Os seus autores estavam ligados às Juntas de Acção Patriótica
(JAP), apoiantes de Humberto Delgado, responsáveis pelo ataque ao quartel de Beja. A Frente
Patriótica de Libertação Nacional (FPLN), criada em Dezembro de 1962, contrapunha as
posições conciliadoras. O sentimento oficial do estado português, contudo,
mantinha-se: Portugal possuía direitos inalienáveis e legítimos sobre as
colónias e era isso que era transmitido pelos meios de comunição e pela
propaganda estatal.
Em Abril de 1964,
o Directório de Acção Democrata-Social reivindicava uma resolução política e
não militar. Em sintonia com esta iniciativa, em 1966, Mário Soares
sugeria a preparação de um referendo sobre a política ultramarina a seguir por
Portugal, e que deveria ser precedido por um debate nacional a realizar durante
seis meses.
Nem a morte de Salazar fez com que o panorama político se
alterasse. Só com as eleições legislativas de 1969 se viria a
verificar uma radicalização da atitude política, nomeadamente entre as camadas
mais jovens, que mais se sentiam vitimizadas pela continuação da guerra. As universidades
desempenharam um papel fundamental na difusão deste posicionamento. Surgem,
assim, as publicações Cadernos Circunstância, Cadernos Necessários,
Tempo e Modo, e Polémica. É neste ambiente que a Acção Revolucionária Armada (ARA) e as Brigadas Revolucionárias
(BR) se revelam como uma importante forma de resistência contra o sistema
colonial português, dirigindo os seus ataques, principalmente, contra o
Exército.
A ARA, vinculada ao PCP, iniciou as suas acções militares em Outubro de 1970, mantendo-as até
Agosto de 1972.
Destacam-se o ataque à Base Aérea de Tancos contra equipamento da
Força Aérea, a 8 de Março de 1971, e o atentado contra
as instalações do quartel-general do COMIBERLANT,
em Oeiras, em Outubro do mesmo ano. As BR, por sua
vez, iniciaram as acções armadas a 7 de Novembro
de 1971, com a sabotagem da base da NATO de Pinhal de Ameiro,
verificando-se a última a 9 de Abril de 1974, contra o navio Niassa que se
preparava para zarpar de Lisboa transportando tropas para a Guiné. As BR chegaram,
inclusive, a agir nas colónias, colocando uma bomba no Comando Militar de
Bissau, a 22 de Fevereiro de 1974.
Também o alinhamento dos sectores da finança e negócios, classes médias
e movimentos operários constituiu um importante ponto de inflexão na
contestação à política do regime, em 1973. Apresentavam-se, agora, concordantes quanto à
independência das colónias, poucos meses antes do 25 de Abril.
Antecipação casual
A instrução dos quadros e tropas das forças portuguesas, por
normalização da estrutura da NATO, concebeu a publicação de um conjunto de manuais
intitulados "O Exército na Guerra
Subversiva" que serviriam de suporte para a organização das
tropas durante a Guerra. Introduziam também a necessidade da guerra psicológica que se revelaria como uma
frente de combate sólida para Portugal. Com efeito, a "conquista das
populações" foi aplicada a níveis tácticos e estratégicos com sucesso,
exceptuando as dificuldades no início e fim da guerra.
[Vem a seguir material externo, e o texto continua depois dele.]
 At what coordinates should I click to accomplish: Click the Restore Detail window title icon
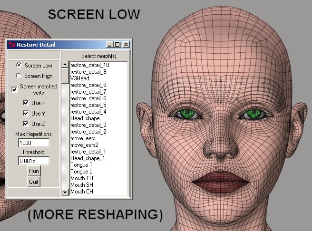coord(11,45)
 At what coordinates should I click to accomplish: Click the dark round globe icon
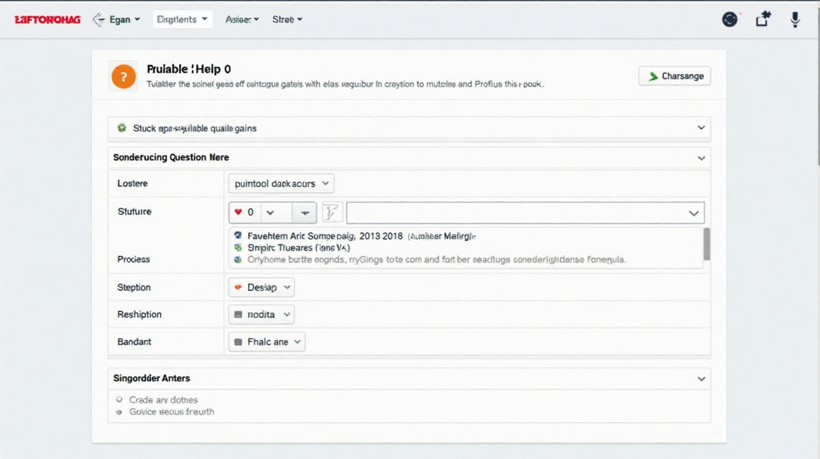click(x=730, y=20)
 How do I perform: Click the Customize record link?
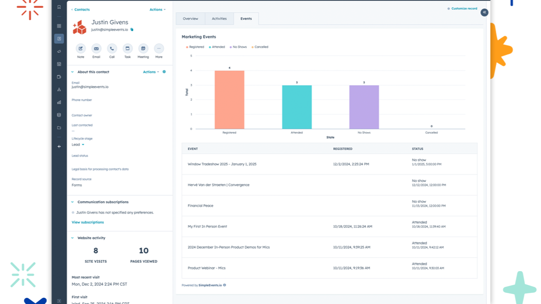pos(464,8)
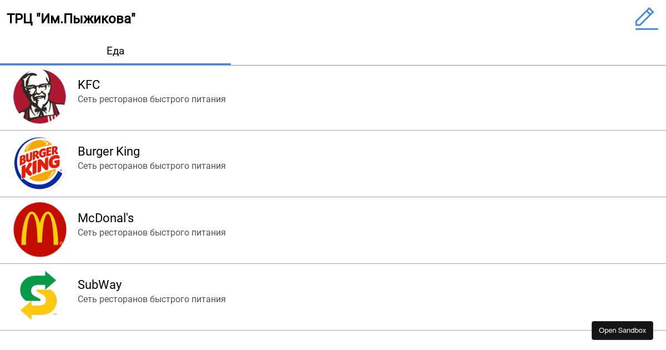666x350 pixels.
Task: Click the description line below SubWay
Action: click(x=152, y=299)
Também se revelou fundamental a especialização de grupos armados, como
os Comandos,
único corpo organizado especificamente para esta guerra — desmantelado pouco
tempo depois de esta terminar — e adaptação dos Fuzileiros e pára-quedistas. Quanto às
unidades recrutadas no próprio teatro de operações, as tropas especiais
africanas, os TE, GE e GEP, Flechas
e fuzileiros foram adaptadas às técnicas de combate específicas deste tipo de
cenário (guerrilha)
e terreno. Porém, a quase sempre deficiente instrução dos efectivos implicaria
uma crescente degradação da sua eficácia, a par com o cansaço e esvaziamento
dos quadros permanentes.
Com o embargo
internacional à venda de armas a Portugal, as forças armadas viram-se, a partir
dos anos 70, ultrapassadas tecnologicamente pelos
movimentos de libertação, o que foi especialmente notório na Guiné-Bissau.
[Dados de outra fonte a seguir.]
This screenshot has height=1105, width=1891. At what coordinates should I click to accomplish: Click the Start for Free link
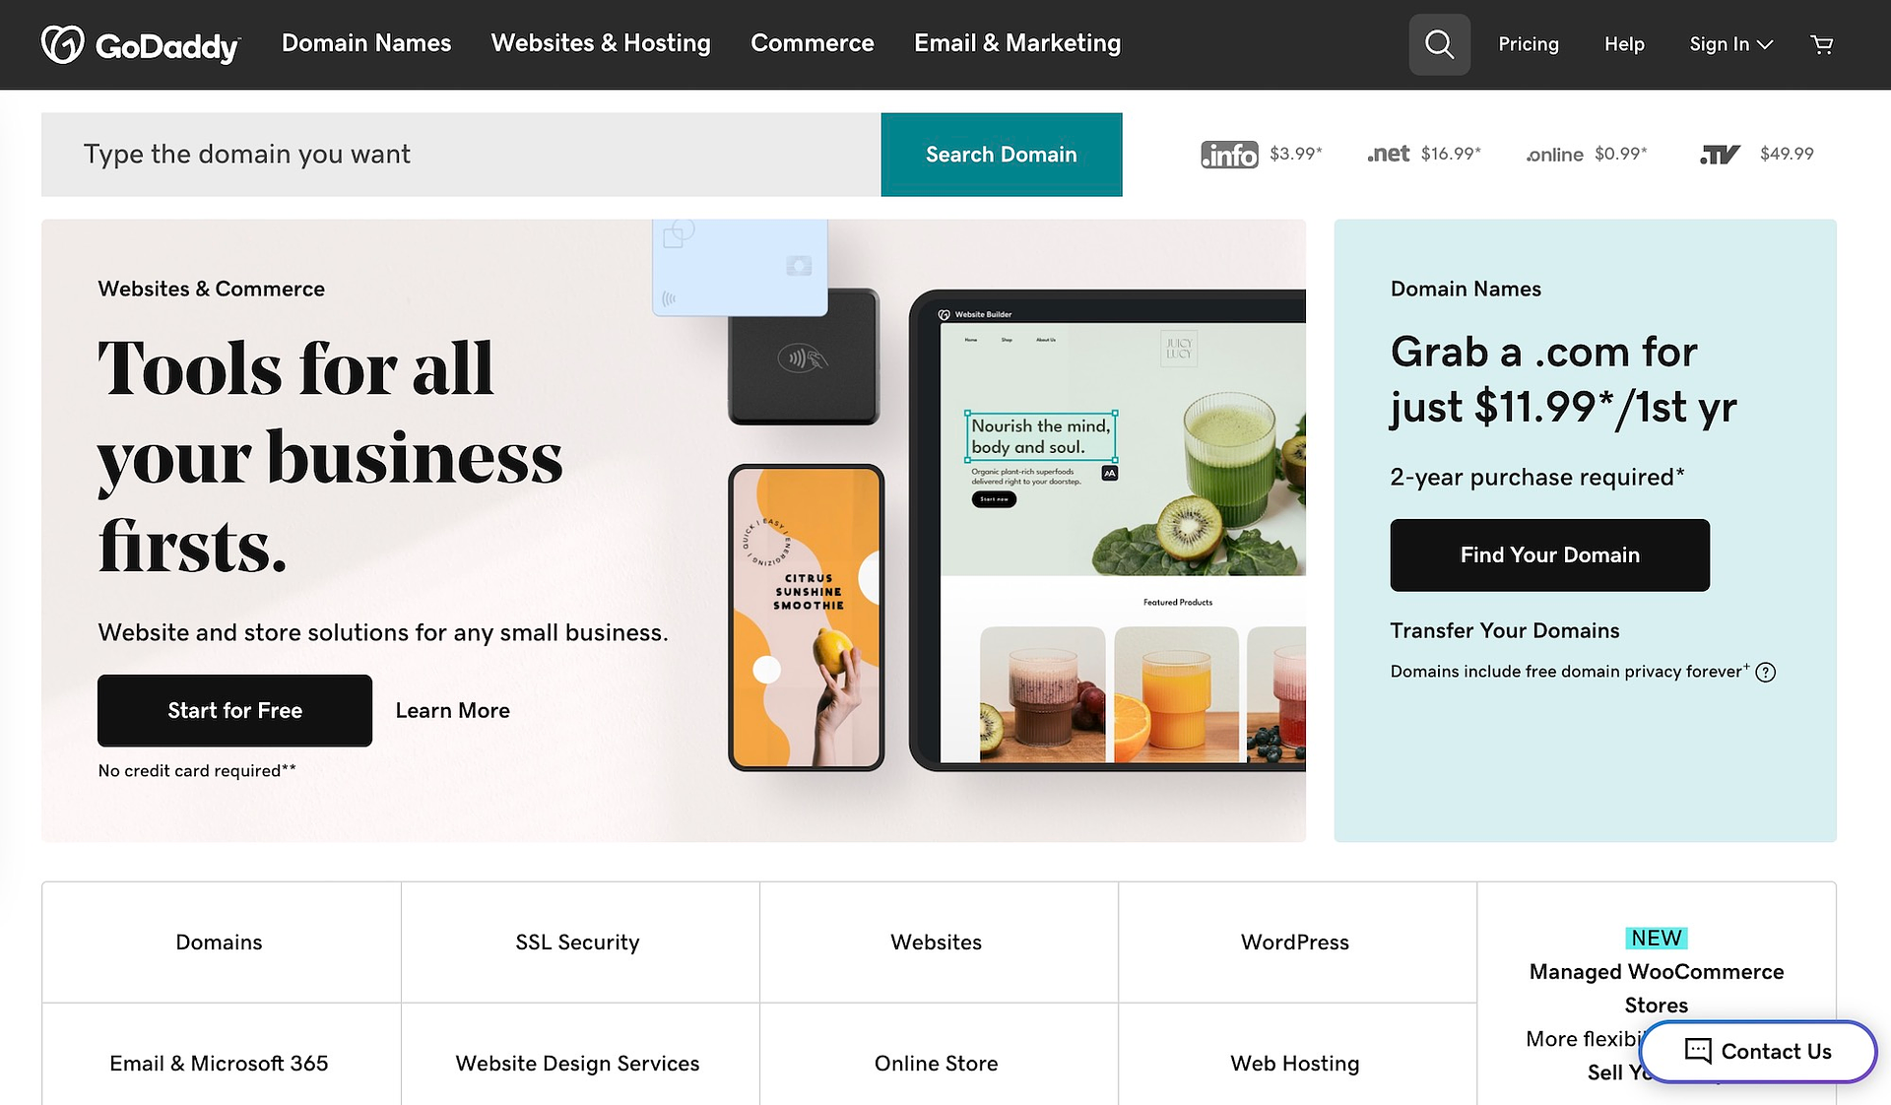point(235,710)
O défice seria provisoriamente suportado pela supremacia aérea, até à
introdução dos mísseis anti-aéreos por parte dos
guerrilheiros.
Conflito armado
Angola
Soldados
portugueses nas matas de Angola. |
Com motivações essencialmente tribais, e dirigidos de forma autocrática
por Holden
Roberto, a actividade da UPA caracterizou-se pela guerrilha rural,
realizada por pequenos grupos armados, e pelo massacre de populações, como já
se previa na sua primeira acção. Com catanas e
algumas espingardas,
os canhangulos, procuravam
apoderar-se das armas das fazendas e postos administrativos atacados. Não
manifestaram interesse em consolidar o domínio territorial, conseguido nos
primeiros dias, nem foi apresentado qualquer programa político.
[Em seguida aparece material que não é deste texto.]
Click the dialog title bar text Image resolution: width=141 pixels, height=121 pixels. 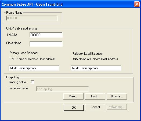[32, 4]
Em Angola, os efectivos militares contavam, no início de 1961, com 5000
militares africanos e 1500 metropolitanos, organizados em dois regimentos de infantaria
— um em Luanda
e outro em Nova Lisboa (actual Huambo) — cada
um com dois batalhões de instrução e outro de atiradores) e um grupo de cavalaria,
sediado em Silva Porto. A densidade média era,
portanto, de um soldado para cada 30 km². Imediatamente disponíveis para acorrer à
zona afectada estavam apenas mil soldados europeus e 1200 africanos.
Guiné-Bissau
Na Guiné, os confrontos foram iniciados, na
perspectiva portuguesa, em Julho de 1961 quando guerrilheiros do Movimento de
Libertação da Guiné (MLG) lançaram ataques às povoações de S. Domingos, Suzana
e Varela, junto à fronteira noroeste com o Senegal.[4]
Na perspectiva guineense, os confrontos iniciaram-se em Janeiro de 1963, quando o Partido
Africano para a Independência da Guiné e Cabo Verde (PAIGC), sob a
forma de guerrilha,
desencadeou um ataque ao quartel de Tite, a Sul de Bissau, junto ao rio Corubal.
Com a acção do MLG no noroeste, a partir do Senegal, e do PAIGC no sul, a
partir da Guiné-Conacri, os ataques rapidamente se estenderam a quase todo o
território, crescendo continuamente de intensidade, e exigindo um empenhamento
proporcional por parte dos portugueses.
A guerra na Guiné colocou
frente a frente dois homens de forte personalidade: Amílcar
Cabral e António de Spínola, responsáveis pela modelação
do teatro de operações na Guiné. Em 1965 dá-se o alastramento da guerra ao Leste (Pirada, Canquelifá, Beli). Nesse mesmo ano, o
PAIGC realizou missões no Norte, na região de São Domingos,
onde, até ao momento, apenas actuava a FLING, que se via a braços
na luta, depois da OUA
ter canalizado o seu apoio para o PAIGC. Este, em sequência da sua crescente afirmação
internacional, viria a receber apoio militar cubano, que duraria até ao
final da guerra.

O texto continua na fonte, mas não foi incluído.